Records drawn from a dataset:
:::::

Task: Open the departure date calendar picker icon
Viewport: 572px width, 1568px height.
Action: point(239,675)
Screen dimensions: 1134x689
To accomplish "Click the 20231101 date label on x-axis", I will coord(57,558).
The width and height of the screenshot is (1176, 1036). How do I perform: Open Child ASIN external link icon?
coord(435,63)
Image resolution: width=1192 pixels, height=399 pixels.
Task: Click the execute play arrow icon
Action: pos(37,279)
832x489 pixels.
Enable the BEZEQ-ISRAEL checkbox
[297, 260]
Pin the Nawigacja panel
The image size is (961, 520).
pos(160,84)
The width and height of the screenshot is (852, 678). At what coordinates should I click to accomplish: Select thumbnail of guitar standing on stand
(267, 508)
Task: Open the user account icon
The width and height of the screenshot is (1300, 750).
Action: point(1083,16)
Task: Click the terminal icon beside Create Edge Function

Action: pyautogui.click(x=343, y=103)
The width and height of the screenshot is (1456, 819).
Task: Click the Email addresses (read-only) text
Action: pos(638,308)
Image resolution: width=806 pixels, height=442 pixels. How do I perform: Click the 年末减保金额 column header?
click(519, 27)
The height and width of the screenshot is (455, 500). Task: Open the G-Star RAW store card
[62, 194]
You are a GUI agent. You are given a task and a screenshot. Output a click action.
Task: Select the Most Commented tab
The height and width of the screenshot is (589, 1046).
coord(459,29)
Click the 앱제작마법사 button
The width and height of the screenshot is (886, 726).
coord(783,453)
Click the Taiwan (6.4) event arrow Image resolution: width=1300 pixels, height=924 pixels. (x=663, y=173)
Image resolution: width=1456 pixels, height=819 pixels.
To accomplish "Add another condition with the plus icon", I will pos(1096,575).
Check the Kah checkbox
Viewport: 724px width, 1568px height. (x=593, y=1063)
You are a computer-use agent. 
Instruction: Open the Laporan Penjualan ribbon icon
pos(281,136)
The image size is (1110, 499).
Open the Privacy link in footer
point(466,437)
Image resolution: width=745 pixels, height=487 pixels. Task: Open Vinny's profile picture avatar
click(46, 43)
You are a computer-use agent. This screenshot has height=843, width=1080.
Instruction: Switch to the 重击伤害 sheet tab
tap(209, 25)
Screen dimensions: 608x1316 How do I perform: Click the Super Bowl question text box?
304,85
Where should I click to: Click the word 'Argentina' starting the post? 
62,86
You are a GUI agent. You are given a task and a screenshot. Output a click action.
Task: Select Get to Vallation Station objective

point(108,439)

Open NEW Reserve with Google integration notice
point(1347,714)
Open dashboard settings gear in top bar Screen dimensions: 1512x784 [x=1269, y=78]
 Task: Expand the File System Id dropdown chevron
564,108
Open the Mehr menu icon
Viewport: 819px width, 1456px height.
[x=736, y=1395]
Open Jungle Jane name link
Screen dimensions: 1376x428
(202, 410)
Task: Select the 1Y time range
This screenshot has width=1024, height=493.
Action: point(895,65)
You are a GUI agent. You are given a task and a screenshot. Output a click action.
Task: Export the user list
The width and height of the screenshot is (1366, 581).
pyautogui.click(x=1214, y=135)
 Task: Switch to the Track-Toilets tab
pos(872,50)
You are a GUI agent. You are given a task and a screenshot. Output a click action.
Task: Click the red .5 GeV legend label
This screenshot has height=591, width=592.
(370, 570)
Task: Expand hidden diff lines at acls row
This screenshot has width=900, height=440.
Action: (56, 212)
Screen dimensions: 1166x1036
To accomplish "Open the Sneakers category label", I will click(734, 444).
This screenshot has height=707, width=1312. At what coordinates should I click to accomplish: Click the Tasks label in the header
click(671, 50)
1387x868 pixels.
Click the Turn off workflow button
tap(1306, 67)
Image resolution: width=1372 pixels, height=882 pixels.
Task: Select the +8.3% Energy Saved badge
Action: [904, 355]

:::::

In your response, reproduce the records exactly, every one.

Task: Open the departure date calendar picker icon
Viewport: 572px width, 1568px height.
Action: point(239,675)
Screen dimensions: 1134x689
To accomplish "Click the 20231101 date label on x-axis", I will coord(57,558).
The width and height of the screenshot is (1176, 1036). How do I perform: Open Child ASIN external link icon?
coord(435,63)
Image resolution: width=1192 pixels, height=399 pixels.
Task: Click the execute play arrow icon
Action: pos(37,279)
832x489 pixels.
Enable the BEZEQ-ISRAEL checkbox
[297, 260]
Pin the Nawigacja panel
The image size is (961, 520).
pos(160,84)
The width and height of the screenshot is (852, 678). At what coordinates should I click to accomplish: Select thumbnail of guitar standing on stand
(267, 508)
Task: Open the user account icon
The width and height of the screenshot is (1300, 750).
Action: point(1083,16)
Task: Click the terminal icon beside Create Edge Function

Action: pyautogui.click(x=343, y=103)
The width and height of the screenshot is (1456, 819).
Task: Click the Email addresses (read-only) text
Action: pos(638,308)
Image resolution: width=806 pixels, height=442 pixels. How do I perform: Click the 年末减保金额 column header?
click(519, 27)
The height and width of the screenshot is (455, 500). Task: Open the G-Star RAW store card
[62, 194]
You are a GUI agent. You are given a task and a screenshot. Output a click action.
Task: Select the Most Commented tab
The height and width of the screenshot is (589, 1046).
coord(459,29)
Click the 앱제작마법사 button
The width and height of the screenshot is (886, 726).
coord(783,453)
Click the Taiwan (6.4) event arrow Image resolution: width=1300 pixels, height=924 pixels. (x=663, y=173)
Image resolution: width=1456 pixels, height=819 pixels.
To accomplish "Add another condition with the plus icon", I will pos(1096,575).
Check the Kah checkbox
Viewport: 724px width, 1568px height. (x=593, y=1063)
You are a computer-use agent. 
Instruction: Open the Laporan Penjualan ribbon icon
pos(281,136)
The image size is (1110, 499).
Open the Privacy link in footer
point(466,437)
Image resolution: width=745 pixels, height=487 pixels. Task: Open Vinny's profile picture avatar
click(46, 43)
You are a computer-use agent. This screenshot has height=843, width=1080.
Instruction: Switch to the 重击伤害 sheet tab
tap(209, 25)
Screen dimensions: 608x1316 How do I perform: Click the Super Bowl question text box?
304,85
Where should I click to: Click the word 'Argentina' starting the post? 
62,86
You are a GUI agent. You are given a task and a screenshot. Output a click action.
Task: Select Get to Vallation Station objective

point(108,439)

Open NEW Reserve with Google integration notice
point(1347,714)
Open dashboard settings gear in top bar Screen dimensions: 1512x784 [x=1269, y=78]
 Task: Expand the File System Id dropdown chevron
564,108
Open the Mehr menu icon
Viewport: 819px width, 1456px height.
[x=736, y=1395]
Open Jungle Jane name link
Screen dimensions: 1376x428
(202, 410)
Task: Select the 1Y time range
This screenshot has width=1024, height=493.
Action: point(895,65)
You are a GUI agent. You are given a task and a screenshot. Output a click action.
Task: Export the user list
The width and height of the screenshot is (1366, 581).
pyautogui.click(x=1214, y=135)
 Task: Switch to the Track-Toilets tab
pos(872,50)
You are a GUI agent. You are given a task and a screenshot. Output a click action.
Task: Click the red .5 GeV legend label
This screenshot has height=591, width=592.
(370, 570)
Task: Expand hidden diff lines at acls row
This screenshot has width=900, height=440.
Action: (56, 212)
Screen dimensions: 1166x1036
To accomplish "Open the Sneakers category label", I will click(734, 444).
This screenshot has height=707, width=1312. At what coordinates should I click to accomplish: Click the Tasks label in the header
click(671, 50)
1387x868 pixels.
Click the Turn off workflow button
tap(1306, 67)
Image resolution: width=1372 pixels, height=882 pixels.
Task: Select the +8.3% Energy Saved badge
Action: [904, 355]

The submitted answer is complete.